MongoDB – A Dive Deep

The previous session on MongoDB was on Big data integration of MongoDB and how to use Spark and Python to access data to and fro between HDFS and MongoDB. We saw how we can process/analyse the data using Big data technologies and then save it in MongoDB to be used by different kind of applications – https://mohdnaeem.wordpress.com/2018/01/17/big-data-integration-with-mongodb-using-spark/.
In this session the focus would be on deep diving into MongoDB, install it as a standalone server on a linux system, assess it different powers and features, analyse its CRUD operations, aggregation, indexing, security, replication, sharding etc.

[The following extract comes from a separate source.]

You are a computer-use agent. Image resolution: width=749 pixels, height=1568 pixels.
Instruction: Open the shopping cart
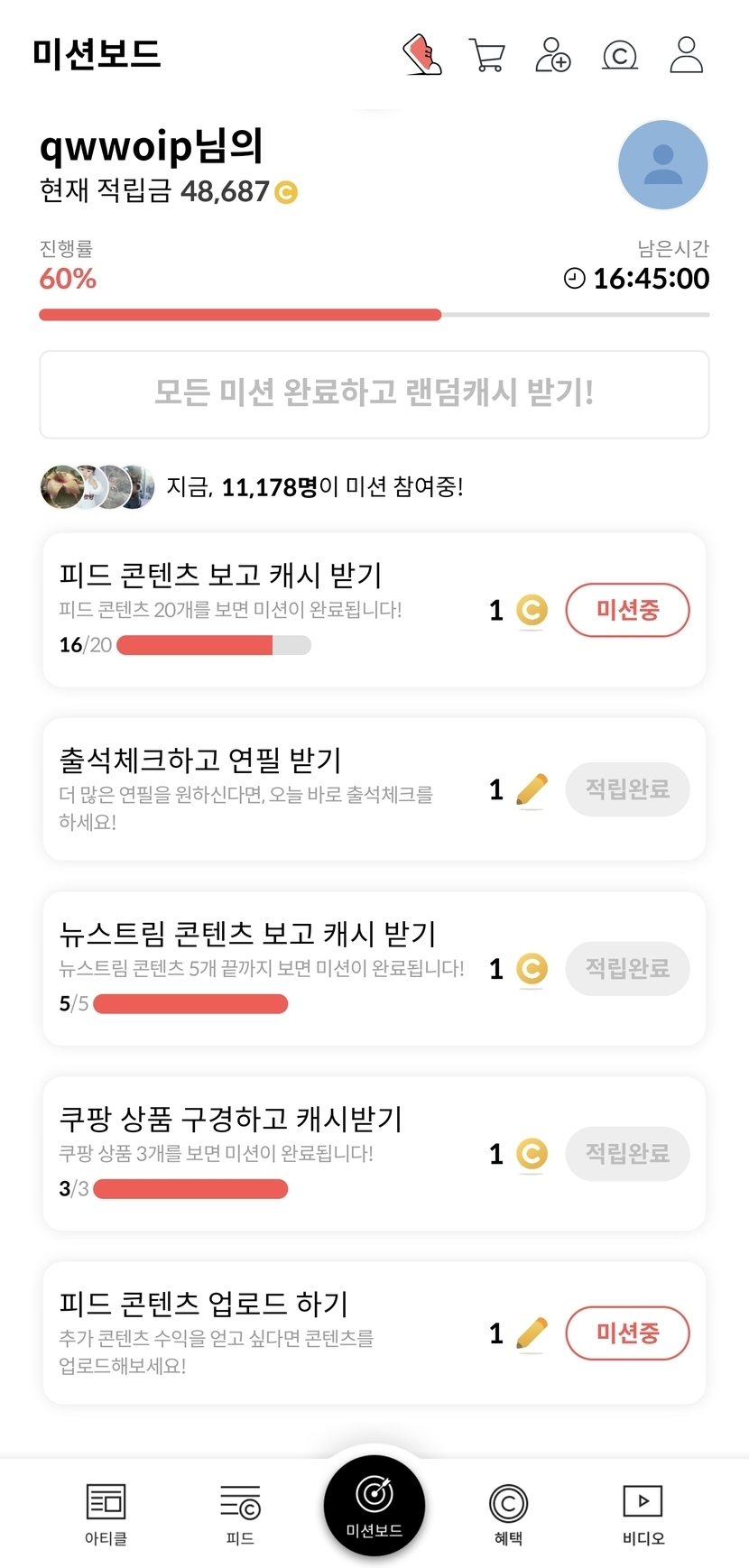tap(487, 55)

Below is list of topics which we will try to cover:
- Why MongoDB?
  - open source
  - document(JSON) based – supported across platforms and languages
  - high availability – embedded document structure decreases IO, fail-over support and replica sets support high availability
  - high performance and persistence – indexing makes querying faster
  - auto scaling – replication and sharding make it highly auto scaling
  - non relational database – no high IO sensitive query plans and joins
- Installing MongoDB
  - Spin up a Linux machine using VirtualBox or VMWare (I am using the CentOS 7 Distro).
  - Using SSH login to the server and elevate to root privilege.
  - To install MongoDB, first setup a repository for MongoDB
    - Create a ‘mongodb3.6.repo’ repository file under ‘/etc/yum.repos.d’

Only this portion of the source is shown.